En términos de capacidad negativa o humildad en el acercamiento a la verdadera relación habida entre Edward James Hughes y Sylvia Plath conviene alejarse de algunos tópicos que, aunque hayan sido fuente de alimentación negativa en la vida de Silvia Plath según delata ella misma en las distintas cartas enviadas a la doctora Ruth Beuscher Barnhouse, su psiquiatra y amiga, obstaculizan la proyección de su poesía confesional y posmodernista en favor del análisis de ciertos temas tabú en la sociedad norteamericana de los años cincuenta como de hecho lo eran las enfermedades mentales, la sexualidad y el suicidio.
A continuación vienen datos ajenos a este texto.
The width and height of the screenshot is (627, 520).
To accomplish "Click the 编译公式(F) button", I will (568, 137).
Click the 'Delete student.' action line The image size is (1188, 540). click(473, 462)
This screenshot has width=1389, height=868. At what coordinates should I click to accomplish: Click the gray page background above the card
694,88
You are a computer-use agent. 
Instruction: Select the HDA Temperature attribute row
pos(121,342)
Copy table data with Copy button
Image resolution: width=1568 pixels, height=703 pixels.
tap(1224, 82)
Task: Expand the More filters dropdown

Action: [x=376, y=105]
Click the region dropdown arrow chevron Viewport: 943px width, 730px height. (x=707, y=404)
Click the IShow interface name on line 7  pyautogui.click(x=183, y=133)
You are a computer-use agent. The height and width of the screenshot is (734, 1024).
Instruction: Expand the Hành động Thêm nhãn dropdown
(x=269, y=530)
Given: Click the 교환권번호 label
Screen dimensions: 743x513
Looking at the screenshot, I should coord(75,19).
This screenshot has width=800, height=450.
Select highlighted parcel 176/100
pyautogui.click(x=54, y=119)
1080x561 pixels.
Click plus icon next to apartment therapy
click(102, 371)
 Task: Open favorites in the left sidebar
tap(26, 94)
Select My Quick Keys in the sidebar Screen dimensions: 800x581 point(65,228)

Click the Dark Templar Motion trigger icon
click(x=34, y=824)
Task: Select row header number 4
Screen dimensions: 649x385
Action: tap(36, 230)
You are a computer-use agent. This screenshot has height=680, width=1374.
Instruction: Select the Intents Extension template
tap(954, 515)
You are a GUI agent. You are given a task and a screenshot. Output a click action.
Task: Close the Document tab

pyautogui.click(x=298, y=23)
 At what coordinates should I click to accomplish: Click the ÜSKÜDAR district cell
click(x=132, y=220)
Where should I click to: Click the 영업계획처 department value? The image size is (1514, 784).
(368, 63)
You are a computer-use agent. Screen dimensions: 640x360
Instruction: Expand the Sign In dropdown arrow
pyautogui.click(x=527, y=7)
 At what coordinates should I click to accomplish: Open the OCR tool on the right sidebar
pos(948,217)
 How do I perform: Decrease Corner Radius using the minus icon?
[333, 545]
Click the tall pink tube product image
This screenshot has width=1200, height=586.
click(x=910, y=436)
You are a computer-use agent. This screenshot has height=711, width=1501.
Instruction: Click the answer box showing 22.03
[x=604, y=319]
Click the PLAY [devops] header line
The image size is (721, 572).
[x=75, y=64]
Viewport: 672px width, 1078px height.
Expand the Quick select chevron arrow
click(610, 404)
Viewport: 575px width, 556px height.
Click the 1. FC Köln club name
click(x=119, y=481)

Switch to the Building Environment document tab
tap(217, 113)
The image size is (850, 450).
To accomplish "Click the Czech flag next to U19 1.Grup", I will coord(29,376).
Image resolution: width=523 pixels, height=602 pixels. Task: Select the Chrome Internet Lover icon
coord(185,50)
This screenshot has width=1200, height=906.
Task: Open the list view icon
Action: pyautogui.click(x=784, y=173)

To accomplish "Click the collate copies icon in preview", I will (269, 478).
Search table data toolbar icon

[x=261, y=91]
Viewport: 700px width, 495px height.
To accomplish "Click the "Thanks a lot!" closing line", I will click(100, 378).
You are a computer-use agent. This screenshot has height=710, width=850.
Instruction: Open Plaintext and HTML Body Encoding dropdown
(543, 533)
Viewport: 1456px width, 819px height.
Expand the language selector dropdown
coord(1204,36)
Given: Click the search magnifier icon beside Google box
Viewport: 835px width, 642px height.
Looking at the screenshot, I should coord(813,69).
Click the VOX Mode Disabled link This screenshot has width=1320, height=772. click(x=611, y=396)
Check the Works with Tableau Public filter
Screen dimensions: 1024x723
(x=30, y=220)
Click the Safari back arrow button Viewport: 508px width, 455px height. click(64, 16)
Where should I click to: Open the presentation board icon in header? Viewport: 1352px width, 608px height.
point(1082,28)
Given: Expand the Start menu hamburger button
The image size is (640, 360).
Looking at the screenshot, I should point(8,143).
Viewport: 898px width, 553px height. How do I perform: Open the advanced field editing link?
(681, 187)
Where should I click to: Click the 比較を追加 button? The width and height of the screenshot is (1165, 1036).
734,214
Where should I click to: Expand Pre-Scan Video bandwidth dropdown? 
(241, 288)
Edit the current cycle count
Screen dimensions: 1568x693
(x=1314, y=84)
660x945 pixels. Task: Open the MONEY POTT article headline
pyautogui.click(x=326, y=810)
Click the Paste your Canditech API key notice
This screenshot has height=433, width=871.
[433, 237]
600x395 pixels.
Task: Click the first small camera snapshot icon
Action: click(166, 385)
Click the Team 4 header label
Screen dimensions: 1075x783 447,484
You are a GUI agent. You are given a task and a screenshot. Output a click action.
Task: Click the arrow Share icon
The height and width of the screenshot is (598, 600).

Si atendemos a las reflexiones de John Keats con las que abríamos el presente trabajo diríamos que, al igual que sucedió al autor de La bella dama sin piedad con la obra dramática de William Shakespeare, la historia de amor y de violencia entre Silvia Plath y Ted Hughes continuará siendo una crónica mal contada, con partes que no han sido suficientemente bien conocidas y versiones oficiales mutiladas que, desde el fallecimiento de la compositora estadounidense en 1963, han hecho de la suposición un razonamiento.

Violencia de género

Aplicando dicha disposición en ambos poetas, quizá fuera Hughes la reencarnación de Alcibíades Clinias Escambónidas, el estratega ateniense que desarrolló un papel fundamental en la guerra del Peloponeso cinco siglos antes de nuestra era común, una veces, cambiando su lealtad y, otras, granjeándose poderosos enemigos a través de la traición y tácticas de lucha poco convencionales. En parecidos términos, quizá fuera Sylvia Plath un caso de violencia de género en la que la hegemonía del varón relega al «sexo débil» a ciertos deberes u officia mulieri ya compendiados en la amplia specula feminarum de la antigua Roma. O, tal vez, suspendiendo el juicio de todo lo anterior como quiso hacer Keats sobre la crítica shakesperiana anterior al Romanticismo y, anteriormente, Kant en sus teorías sobre el sujeto como la fuente que construye el conocimiento del objeto, Sylvia encontró en Ted lo que ella creía que era su ideal y Ted halló en Sylvia la imagen de una mujer con la que iba a parar el futuro: una escritora inteligente, alta, rubia, guapa, muy brillante y, además, admitida por la Universidad de Cambridge. Pero la relación se llenó de humo y de ruido como si aún estuvieran conociéndose en la mitad del barullo de aquella fiesta del 56 repleta de amigos y de los aromas de la moderna juventud.

Escrito entre 1966 y 1969, algunos años después de la muerte de Sylvia Plath, de Assia Wevill, su amante, y de su hija Shura, Canción de amor continúa siendo uno de los poemas más leídos de Cuervo, el poemario de mayor éxito de Ted Hughes hasta ese momento. Sin tantos deslumbramientos del uno por el otro pero como si una parte de Silvia, o de Assia, sobreviviera en algún rincón de Ted, el poeta de Yorkshire, concluye: «Sus cabezas se apartaron en el sueño / como las dos mitades de un melón partido. / En sus sueños», confiesa sin atender en ningún caso a cualquier tipo de desigualdad o cataclismo entre el narrador y su pareja, sino al espacio que los amantes ocupan en algún lugar de la razón del otro. «El cerebro de uno tomó al otro de rehén. / En la mañana cada uno llevaba el rostro del otro».

Nacida el 27 de octubre de 1932, Silvia Plath hubiera cumplido la edad de 66 años apenas un día antes del fallecimiento de Ted Hughes el 28 de octubre de 1998. El presente trabajo es tan solo un tributo a sus memorias.